Luis lee ensimismado las noticias en su móvil, mientras Andrea y María parlotean sobre no sabe bien que cosas. Un enlace le lleva a los próximos conciertos que se celebran, con curiosidad desliza su dedo sobre la pantalla, de pronto se para y comenta en voz alta:

—Chicas, A-ha vuelve a los escenarios.

  • ¿A-ha?— comenta extrañada María— ¿aún cantan?

Luis va detallando las ciudades donde tienen previsto asistir, Amsterdam, Munich, Zurich.

María da un brinco en la silla, como si hubiera pulsado un resorte. — Zurich, Zurich, sí vamos a Zurich— me apunto.

Entre risas en cuestión de minutos están los tres ya subidos en el avión, billetes comprados.

Tras las risas, ya en la soledad de su apartamento, María comprendió que ese destino era más que un simple viaje de ocio, era la posibilidad de vivir en primera persona las historias con las que había nacido, era el legado que sus padres le habían regalado desde su más tierna infancia. Ya en infinidad de ocasiones habían intentado viajar juntos hacía allí, pero las circunstancias nunca lo permitieron y se quedó como un sueño sin cumplir. María quería ser la ventana a ese mundo ya casi olvidado, quizás en un último intento de preservar los recuerdos. En lo más profundo de su ser sabía que ese viaje no era para ella sino para sus padres, era su regalo, era su lucha interior de reunir todos esos momentos en su maleta y poder traerla de vuelta repleta, sin dejar ninguno atrás, sin permitir que desaparecieran jamás.

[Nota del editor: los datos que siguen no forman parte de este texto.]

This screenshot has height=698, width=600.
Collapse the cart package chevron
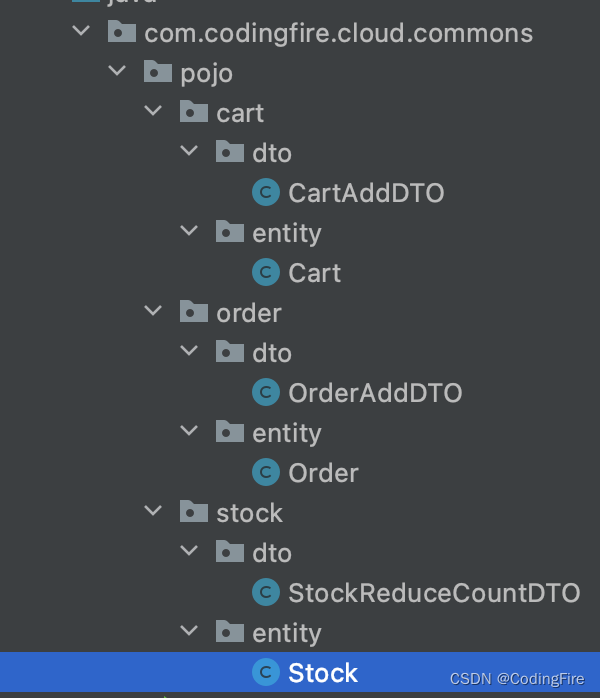tap(153, 111)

Si María está emocionada por su viaje, su padre lo está aún más, observa boquiabierto los francos suizos que ha cambiado María en el banco.

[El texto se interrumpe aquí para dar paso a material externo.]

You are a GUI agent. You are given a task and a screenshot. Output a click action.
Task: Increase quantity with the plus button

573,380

Su padre, con manos temblorosas rebusca en su baúl, le enseña sus pasaportes, los billetes de tranvía, sus permisos de trabajo, todos ya en un color amarillento, postales de paisaje nevados, monedas ya en desuso. Le relata una vez más historias sobre sitios, personas y vivencias, como si todo ello fuese ocurrido ayer. Les embarga la curiosidad de si aquello seguirá igual.

Buscando en el álbum de fotos familiar localiza fotos en blanco y negro de su joven madre cruzando el puente de río Limmat, enfundada en un largo abrigo negro y con unas botas altas de nieve, de sus padres y tíos en la terraza de un precioso apartamento con vistas al lago, de su primito Enrique con unos pantalones a rayas en la guardería (kindergarten), aún recuerda las canciones que le cantaba en alemán y los ricos dulces de mazapán con forma de verduras y frutas diminutas que les enviaban sus tíos desde allá.

A su mente acudían presurosas nombres de calles y plazas de los que había escuchado hablar, (Limmat Platz, Universidad Straße, Bahnhofstrasse), imágenes nunca vividas de los tranvías que recorrían la ciudad, de los restaurantes y supermercados dónde trabajaron papá y mamá, del frío invernal, las palabras aprendidas en alemán e italiano, los platos suculentos de la gastronomía suiza adoptados en casa (schinken und ei, cordon bleu, cervelat, kartoffeln). Tantas y tantas historias relatadas durante su infancia, recuerdos de emigrantes retornados que aunque bien no quisieron que María naciera allí siempre hablaron de esa ciudad con añoranza.

Cuando María sale de la Estación y atraviesa el río Limmat siente como si aquello lo conociera ya, sus ojos abiertos como platos, absorbe con cada paso que da todo lo que ve y escucha a su alrededor, el sonido de las campanas de las iglesias con tejados puntiagudos, el sonido de los tranvías que pasan sin cesar, el sonido de los patos y cisnes que se pasean por el lago. Una sonrisa se dibuja en su cara cada vez que lee el nombre de una calle, cada vez que descubre un plato en el menú aunque este en alemán.

Con su móvil en mano hace fotos sin parar, aquí y allá, graba vídeos de sus paseos, del río, de los tranvías, de los copos de nieve que caen, de los patos que alzan en vuelo, intentando captar las luces, los sonidos, el ajetreo diario de la ciudad.

¿Se apreciará lo cambiada que está?

Sensaciones, emociones, recuerdos ajenos hechos propios. Se siente como una viajera en el tiempo, atesorando momentos.

La maleta de María llega repleta de chocolatinas, dulces de mazapán, bretzels. Emocionada se los da a probar a mamá, le enseña las postales, las fotos, pero mamá sigue sin recordar.

Mira a su padre, el corazón se le encoge, las lágrimas se desbordan una vez más.